Wynne, Clark announce Ontario, B.C. wine deal is near

Protectionism, LCBO have been hurdles to internal trade between provinces

OurWindsor.Ca

CHARLOTTETOWN - Ontario will soon uncork a deal with British Columbia to improve access to that province’s wines.

After years of protectionism — and complaints from Ontarians unable to get many fine B.C. vintages — Premier Kathleen Wynne said Thursday an agreement is near.

“Christy Clark and I talked about this last year and I have said to her that I would like to fix this,” Wynne said of her B.C. counterpart who has led the charge among the premiers for freer internal trade within Canada.

“I’d like to work on this and make sure that in the not-too-distant future we make some changes. It’s the kind of example of a specific issue that needs to be addressed as part of the broader discussion on the Agreement on Internal Trade,” the Ontario premier said.

Her comments came as Canada’s provincial and territorial leaders are attending the Council of the Federation conference where trade is again a hot topic.

Clark, who brought a case of Okanagan Valley chardonnay and pinot noir to the premiers’ meeting last summer in Niagara-on-the-Lake, Ont. to highlight the issue, said “in our province we’ve open up our borders to wine from all across the country.”

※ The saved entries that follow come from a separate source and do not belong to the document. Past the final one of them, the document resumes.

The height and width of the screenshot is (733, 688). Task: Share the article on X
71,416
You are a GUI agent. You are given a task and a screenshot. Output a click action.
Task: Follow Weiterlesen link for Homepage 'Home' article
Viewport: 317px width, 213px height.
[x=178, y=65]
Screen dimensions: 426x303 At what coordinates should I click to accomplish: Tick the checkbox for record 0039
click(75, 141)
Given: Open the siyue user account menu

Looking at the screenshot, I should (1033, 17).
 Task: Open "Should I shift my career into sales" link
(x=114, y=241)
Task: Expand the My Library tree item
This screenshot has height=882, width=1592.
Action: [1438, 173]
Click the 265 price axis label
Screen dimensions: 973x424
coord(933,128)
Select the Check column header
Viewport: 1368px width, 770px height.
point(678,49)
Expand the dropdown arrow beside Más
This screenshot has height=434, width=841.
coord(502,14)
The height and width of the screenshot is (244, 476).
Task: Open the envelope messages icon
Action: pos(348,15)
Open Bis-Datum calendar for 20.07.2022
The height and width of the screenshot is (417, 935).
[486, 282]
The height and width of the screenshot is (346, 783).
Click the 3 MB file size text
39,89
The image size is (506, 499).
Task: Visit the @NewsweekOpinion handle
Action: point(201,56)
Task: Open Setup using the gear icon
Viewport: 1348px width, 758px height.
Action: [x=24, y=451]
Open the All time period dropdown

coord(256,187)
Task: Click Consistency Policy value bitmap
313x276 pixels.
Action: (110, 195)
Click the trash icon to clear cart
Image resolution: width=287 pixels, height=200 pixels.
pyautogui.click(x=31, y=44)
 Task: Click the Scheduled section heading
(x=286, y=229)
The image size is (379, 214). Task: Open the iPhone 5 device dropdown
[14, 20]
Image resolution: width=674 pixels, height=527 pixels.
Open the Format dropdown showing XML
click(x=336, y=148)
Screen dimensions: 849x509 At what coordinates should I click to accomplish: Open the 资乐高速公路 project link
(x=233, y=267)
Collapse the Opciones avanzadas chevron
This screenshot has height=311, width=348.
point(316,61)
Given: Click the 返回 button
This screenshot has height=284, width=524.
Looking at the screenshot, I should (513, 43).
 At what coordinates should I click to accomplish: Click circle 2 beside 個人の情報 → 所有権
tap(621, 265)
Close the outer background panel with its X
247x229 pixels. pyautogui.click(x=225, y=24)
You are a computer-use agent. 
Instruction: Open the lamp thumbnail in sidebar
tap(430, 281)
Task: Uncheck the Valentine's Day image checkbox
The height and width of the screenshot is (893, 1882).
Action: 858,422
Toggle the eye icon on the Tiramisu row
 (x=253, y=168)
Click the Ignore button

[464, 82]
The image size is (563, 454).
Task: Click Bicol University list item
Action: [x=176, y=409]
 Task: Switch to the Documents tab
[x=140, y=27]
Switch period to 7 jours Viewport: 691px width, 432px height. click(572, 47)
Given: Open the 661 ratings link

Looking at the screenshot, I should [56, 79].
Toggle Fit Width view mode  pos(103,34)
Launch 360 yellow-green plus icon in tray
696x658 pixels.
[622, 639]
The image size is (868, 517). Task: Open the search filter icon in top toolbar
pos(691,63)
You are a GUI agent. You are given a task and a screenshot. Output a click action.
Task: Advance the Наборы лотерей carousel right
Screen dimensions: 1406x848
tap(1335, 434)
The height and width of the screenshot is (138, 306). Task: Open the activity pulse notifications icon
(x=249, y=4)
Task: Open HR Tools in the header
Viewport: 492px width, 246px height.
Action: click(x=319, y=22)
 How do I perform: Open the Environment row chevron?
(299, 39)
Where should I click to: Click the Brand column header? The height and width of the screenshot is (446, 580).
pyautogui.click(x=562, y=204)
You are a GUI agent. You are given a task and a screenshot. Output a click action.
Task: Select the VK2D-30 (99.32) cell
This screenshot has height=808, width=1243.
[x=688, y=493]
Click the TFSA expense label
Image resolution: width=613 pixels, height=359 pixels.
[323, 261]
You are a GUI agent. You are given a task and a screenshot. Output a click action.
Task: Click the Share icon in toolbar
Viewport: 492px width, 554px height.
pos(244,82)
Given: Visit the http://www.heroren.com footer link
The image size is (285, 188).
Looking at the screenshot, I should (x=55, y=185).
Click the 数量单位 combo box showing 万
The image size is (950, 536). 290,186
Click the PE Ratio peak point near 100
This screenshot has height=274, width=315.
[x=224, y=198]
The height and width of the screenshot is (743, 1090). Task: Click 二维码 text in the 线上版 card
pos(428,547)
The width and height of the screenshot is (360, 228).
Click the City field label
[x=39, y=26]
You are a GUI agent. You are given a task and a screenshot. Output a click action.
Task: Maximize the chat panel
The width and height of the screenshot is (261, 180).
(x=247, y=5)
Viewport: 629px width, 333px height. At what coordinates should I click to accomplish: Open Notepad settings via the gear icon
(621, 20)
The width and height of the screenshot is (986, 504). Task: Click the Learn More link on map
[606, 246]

“Our civil servants told us we were going to lose millions and millions of dollars. We haven’t. But what we’ve done is we’ve given consumers much, much more choice and made it possible for people to enjoy fantastic wine from Niagara,” the B.C. premier said.

“Premier Wynne‎ and I have had some conversations about that and I can say that I’m hopeful about where Ontario might be on that,” she said.

“Ontario and British Columbia have . . . over 200 wineries each. Each province produces fantastic wine.”

While the federal government eased interprovincial rules surrounding wine two years ago, it remains illegal for Ontarians to buy vintages in bulk and have them shipped from B.C. vineyards.

A key hurdle has been that the Liquor Control Board of Ontario, the province’s booze monopoly, doesn’t want to lose any revenue.